The Four Cs (and One P) of Diamond Quality
The quality of all diamonds is judged on the basis four classic criteria, each of which begins with the letter “C.” In addition, famed jeweler Tiffany & Co. has introduced a fifth criterion beginning with the 16th letter of the alphabet.
- Cut: Not the shape of the stone, cut refers to how well a diamond’s facets are proportioned and aligned to maximize brilliance. According to Tiffany, an excellent diamond cut might sacrifice as much as 62 percent of a stone’s total weight.
- Color: A lack of diamond color is a sign of quality, indicating fewer impurities. Diamonds lower in quality can look very faintly yellowish to a well-trained jeweler’s eye.
- Clarity: Virtually all diamonds contain minute flaws, called inclusions, that diminish diamond clarity. Those judged “flawless”(rated “FL”) show no visible inclusions under 10X magnification. Good-quality stones may also be rated IF (internally flawless with only minor surface inclusions), VVS1-VVS2 (very, very slightly included), or VS1-VS2 (very slightly included).
- Carat Weight: One carat weights 0.20 grams, with each carat equal to 100 “points.” (A 50-point diamond, for example, could also be said to weight half a carat.) While carat weight determines a stone’s price to some degree, it cannot be judged without reference to the other three C’s, since a small, beautifully cut, colorless, flawless stone could be worth far more than a larger stone of less brilliance or purity.

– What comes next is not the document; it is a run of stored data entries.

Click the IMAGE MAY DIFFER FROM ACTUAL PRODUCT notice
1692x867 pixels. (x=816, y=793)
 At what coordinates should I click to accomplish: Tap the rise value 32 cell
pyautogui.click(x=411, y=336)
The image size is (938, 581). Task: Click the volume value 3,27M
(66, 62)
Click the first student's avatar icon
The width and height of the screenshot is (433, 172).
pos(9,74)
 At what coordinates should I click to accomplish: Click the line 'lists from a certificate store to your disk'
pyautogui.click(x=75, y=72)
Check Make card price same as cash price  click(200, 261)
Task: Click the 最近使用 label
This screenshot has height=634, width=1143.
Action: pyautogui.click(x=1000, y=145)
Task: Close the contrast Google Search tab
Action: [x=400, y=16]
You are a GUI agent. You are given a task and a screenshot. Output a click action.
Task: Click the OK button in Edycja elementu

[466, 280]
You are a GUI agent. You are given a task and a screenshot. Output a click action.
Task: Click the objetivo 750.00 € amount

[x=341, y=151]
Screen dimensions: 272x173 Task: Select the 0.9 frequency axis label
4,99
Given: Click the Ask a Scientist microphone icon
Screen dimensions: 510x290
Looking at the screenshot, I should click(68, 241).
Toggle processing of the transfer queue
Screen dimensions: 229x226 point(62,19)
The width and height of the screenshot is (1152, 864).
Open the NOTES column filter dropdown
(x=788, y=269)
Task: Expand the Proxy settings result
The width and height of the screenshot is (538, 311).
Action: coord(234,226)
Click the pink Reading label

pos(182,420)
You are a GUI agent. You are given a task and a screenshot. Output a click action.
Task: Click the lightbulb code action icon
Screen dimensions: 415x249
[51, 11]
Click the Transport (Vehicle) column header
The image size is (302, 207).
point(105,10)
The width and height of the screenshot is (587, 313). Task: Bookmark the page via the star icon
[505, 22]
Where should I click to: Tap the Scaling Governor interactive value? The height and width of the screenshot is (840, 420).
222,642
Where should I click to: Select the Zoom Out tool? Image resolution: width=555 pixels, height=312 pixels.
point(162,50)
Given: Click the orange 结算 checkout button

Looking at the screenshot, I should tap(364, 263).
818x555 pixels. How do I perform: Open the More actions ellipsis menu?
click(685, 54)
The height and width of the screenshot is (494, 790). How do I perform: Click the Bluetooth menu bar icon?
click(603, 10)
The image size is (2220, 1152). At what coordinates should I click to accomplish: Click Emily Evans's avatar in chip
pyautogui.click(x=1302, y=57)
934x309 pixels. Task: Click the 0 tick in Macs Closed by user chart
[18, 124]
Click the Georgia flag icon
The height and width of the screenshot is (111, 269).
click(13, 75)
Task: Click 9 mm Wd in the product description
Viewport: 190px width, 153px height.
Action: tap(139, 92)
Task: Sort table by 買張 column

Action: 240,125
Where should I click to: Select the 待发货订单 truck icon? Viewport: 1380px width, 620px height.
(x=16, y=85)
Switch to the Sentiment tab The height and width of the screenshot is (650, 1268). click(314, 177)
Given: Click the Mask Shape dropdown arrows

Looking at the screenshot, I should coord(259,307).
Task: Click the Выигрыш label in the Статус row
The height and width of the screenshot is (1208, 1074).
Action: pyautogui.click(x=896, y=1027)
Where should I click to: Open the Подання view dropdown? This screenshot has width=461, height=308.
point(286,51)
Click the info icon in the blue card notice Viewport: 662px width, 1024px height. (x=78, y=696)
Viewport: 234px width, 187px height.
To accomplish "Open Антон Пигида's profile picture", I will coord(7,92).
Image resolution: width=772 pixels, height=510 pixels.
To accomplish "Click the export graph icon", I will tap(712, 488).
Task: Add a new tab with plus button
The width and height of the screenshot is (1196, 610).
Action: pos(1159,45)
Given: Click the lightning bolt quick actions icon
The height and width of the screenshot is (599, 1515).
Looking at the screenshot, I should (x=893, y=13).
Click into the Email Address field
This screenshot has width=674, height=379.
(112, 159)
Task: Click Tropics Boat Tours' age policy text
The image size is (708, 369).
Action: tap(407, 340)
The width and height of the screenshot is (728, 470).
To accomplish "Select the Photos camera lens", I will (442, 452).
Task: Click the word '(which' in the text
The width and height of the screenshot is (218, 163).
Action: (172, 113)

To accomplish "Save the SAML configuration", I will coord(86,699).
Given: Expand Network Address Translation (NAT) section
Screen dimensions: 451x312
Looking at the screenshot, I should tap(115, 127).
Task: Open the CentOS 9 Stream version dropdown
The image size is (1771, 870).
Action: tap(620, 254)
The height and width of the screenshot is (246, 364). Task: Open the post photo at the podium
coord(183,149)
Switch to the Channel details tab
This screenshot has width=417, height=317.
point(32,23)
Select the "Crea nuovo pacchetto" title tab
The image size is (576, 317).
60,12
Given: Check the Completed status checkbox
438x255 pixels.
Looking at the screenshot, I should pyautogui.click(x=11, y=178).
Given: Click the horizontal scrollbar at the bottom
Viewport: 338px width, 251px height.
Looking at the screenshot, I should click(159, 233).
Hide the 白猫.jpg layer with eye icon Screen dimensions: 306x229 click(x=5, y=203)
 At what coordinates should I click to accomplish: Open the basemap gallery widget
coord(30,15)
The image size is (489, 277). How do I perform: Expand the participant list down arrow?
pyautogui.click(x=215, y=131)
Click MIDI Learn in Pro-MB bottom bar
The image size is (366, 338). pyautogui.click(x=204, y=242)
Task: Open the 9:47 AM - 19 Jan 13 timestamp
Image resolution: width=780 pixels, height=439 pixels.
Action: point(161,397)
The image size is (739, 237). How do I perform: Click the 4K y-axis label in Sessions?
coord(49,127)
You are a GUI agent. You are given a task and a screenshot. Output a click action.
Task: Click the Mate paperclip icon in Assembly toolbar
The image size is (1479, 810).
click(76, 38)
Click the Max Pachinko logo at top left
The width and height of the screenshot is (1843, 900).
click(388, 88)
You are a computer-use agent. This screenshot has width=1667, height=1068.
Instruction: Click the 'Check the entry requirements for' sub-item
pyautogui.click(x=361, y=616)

- Presence: An addition to the judging process introduced by Tiffany & Co., this takes into account such other qualities as the diamond’s precision of cut, its symmetry, and its polish, all of which contribute to the overall visual impact of the stone.
Popular Diamond Shapes
In addition to selecting a stone based on the classic quality criteria, a bride and groom should consider which is their preferred and most flattering shape in a cut diamond.
- Emerald-cut Diamond: Also known as a step cut, for its broad, flat facets, this elegant shape is rectangular, with beveled corners. Though less dazzling overall than rounder shapes, it can impress nonetheless as its broad facets catch the light. Good for larger hands or for brides who favor old-fashioned style.
- Heart Diamond: Rotate a Teardrop or Pear shape 180 degrees and cut into its top a cleft, perfectly rounded on either side, and you get this shape, perfect for an especially romantic or sentimental bride.
- Marquise Diamond: Commissioned by King Louis XIV of France and named in honor of the Marquise de Pompadour, whose bewitching smile reputedly inspired its alluring oval form with pointed ends, this shape, typically with 56 facets, looks especially good as a solitaire stone, and also flatters small hands or short fingers.
- Oval Diamond: A slender, elongated shape, generally with 56 facets, that flatters short fingers or small hands, often set with two small matching diamonds on either side. Developed in the 1960s, this is now the third most popular diamond shape, suited to many different sizes and shapes of hand.
- Pear Diamond: Poignantly resembling a teardrop, this shape, typically with 58 facets, resembles a Marquise at one end and an Oval at the other. It is an excellent choice for small to medium hands, and it is also frequently used for earrings or pendants.
- Princess Diamond: A more modern cut, this square shape, which typically has 76 facets, can appear just as dazzling as a Round Brilliant, and looks good on long fingers. Widely versatile and flattering, it is the second most popular diamond shape
- Radiant Diamond: A hybrid of Emerald and Round Brilliant, this rectangular or square shape with rounded corners dazzles with 62 to 70 facets. A versatile choice.
- Round Brilliant Diamond: Its 58 facets give this perfectly circular stone its dazzling appearance, making it the most popular and widely flattering cut, accounting for approximately three-quarters of all diamonds sold.
- Teardrop Diamond: See “Pear Diamond.”
- Trilliant Diamond or Trillion Diamond: Taking its name from its triangular shape and dazzling brilliance, this unconventional shape for the more adventurous bride was first developed in Amsterdam. It may have sharply pointed or more gently rounded corners.